### Exercise description
Could you output only the lines from the one containing "Given: Click the referee" through the last line of the data, both included?
★ ★ ★ ★ ★
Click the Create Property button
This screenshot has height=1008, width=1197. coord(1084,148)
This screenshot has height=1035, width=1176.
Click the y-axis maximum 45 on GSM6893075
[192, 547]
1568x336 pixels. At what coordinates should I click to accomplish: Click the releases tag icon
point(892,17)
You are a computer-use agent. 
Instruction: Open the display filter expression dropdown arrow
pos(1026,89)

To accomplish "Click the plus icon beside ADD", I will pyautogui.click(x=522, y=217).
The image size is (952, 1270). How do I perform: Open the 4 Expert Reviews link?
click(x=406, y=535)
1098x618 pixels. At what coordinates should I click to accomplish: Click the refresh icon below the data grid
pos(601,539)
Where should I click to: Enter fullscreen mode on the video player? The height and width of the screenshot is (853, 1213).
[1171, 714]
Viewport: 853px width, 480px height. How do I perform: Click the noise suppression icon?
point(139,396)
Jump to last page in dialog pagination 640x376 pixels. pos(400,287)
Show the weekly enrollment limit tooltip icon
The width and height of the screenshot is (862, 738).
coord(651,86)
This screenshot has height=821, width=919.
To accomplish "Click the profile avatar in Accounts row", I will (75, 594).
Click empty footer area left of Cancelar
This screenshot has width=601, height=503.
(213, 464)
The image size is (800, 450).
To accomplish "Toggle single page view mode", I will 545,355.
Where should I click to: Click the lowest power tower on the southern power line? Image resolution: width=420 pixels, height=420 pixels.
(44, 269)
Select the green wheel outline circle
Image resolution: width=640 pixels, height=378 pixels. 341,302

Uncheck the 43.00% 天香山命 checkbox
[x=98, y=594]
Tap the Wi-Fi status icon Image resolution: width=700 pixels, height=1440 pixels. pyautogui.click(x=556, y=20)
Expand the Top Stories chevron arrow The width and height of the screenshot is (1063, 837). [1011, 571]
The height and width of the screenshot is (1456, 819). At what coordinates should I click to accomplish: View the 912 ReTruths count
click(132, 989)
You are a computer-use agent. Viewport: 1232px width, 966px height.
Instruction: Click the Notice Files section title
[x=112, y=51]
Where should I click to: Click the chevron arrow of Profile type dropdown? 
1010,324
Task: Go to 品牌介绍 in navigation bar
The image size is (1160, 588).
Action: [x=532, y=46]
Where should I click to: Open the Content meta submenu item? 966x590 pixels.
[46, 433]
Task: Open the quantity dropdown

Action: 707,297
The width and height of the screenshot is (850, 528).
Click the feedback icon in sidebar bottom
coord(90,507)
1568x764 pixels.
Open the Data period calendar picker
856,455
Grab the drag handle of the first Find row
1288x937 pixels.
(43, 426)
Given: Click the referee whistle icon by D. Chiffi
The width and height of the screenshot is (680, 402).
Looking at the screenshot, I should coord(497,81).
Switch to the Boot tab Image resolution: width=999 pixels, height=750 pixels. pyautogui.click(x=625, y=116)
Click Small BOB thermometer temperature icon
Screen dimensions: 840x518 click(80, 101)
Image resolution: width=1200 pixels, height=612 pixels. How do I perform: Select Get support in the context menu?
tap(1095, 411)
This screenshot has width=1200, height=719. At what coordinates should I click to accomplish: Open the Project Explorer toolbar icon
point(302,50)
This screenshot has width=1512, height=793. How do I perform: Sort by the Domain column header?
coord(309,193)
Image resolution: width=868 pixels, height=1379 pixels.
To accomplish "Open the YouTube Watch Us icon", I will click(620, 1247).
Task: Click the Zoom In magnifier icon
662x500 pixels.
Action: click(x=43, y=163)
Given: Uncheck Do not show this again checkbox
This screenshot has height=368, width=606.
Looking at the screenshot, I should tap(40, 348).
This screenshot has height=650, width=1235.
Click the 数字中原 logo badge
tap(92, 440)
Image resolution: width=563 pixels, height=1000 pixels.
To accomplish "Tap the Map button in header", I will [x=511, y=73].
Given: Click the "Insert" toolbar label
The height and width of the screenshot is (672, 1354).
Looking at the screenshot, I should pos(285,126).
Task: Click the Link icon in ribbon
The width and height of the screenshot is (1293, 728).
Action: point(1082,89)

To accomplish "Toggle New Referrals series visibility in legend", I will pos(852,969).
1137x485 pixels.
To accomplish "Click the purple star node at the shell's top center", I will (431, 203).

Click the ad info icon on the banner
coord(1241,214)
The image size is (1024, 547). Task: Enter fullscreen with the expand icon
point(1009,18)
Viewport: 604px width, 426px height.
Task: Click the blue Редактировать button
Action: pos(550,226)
★ ★ ★ ★ ★
### Solution
Given: Click the referee whistle icon by D. Chiffi
The width and height of the screenshot is (680, 402).
Looking at the screenshot, I should coord(497,81).
Switch to the Boot tab Image resolution: width=999 pixels, height=750 pixels. pyautogui.click(x=625, y=116)
Click Small BOB thermometer temperature icon
Screen dimensions: 840x518 click(80, 101)
Image resolution: width=1200 pixels, height=612 pixels. How do I perform: Select Get support in the context menu?
tap(1095, 411)
This screenshot has width=1200, height=719. At what coordinates should I click to accomplish: Open the Project Explorer toolbar icon
point(302,50)
This screenshot has width=1512, height=793. How do I perform: Sort by the Domain column header?
coord(309,193)
Image resolution: width=868 pixels, height=1379 pixels.
To accomplish "Open the YouTube Watch Us icon", I will click(620, 1247).
Task: Click the Zoom In magnifier icon
662x500 pixels.
Action: click(x=43, y=163)
Given: Uncheck Do not show this again checkbox
This screenshot has height=368, width=606.
Looking at the screenshot, I should tap(40, 348).
This screenshot has height=650, width=1235.
Click the 数字中原 logo badge
tap(92, 440)
Image resolution: width=563 pixels, height=1000 pixels.
To accomplish "Tap the Map button in header", I will [x=511, y=73].
Given: Click the "Insert" toolbar label
The height and width of the screenshot is (672, 1354).
Looking at the screenshot, I should pos(285,126).
Task: Click the Link icon in ribbon
The width and height of the screenshot is (1293, 728).
Action: point(1082,89)

To accomplish "Toggle New Referrals series visibility in legend", I will pos(852,969).
1137x485 pixels.
To accomplish "Click the purple star node at the shell's top center", I will (431, 203).

Click the ad info icon on the banner
coord(1241,214)
The image size is (1024, 547). Task: Enter fullscreen with the expand icon
point(1009,18)
Viewport: 604px width, 426px height.
Task: Click the blue Редактировать button
Action: pos(550,226)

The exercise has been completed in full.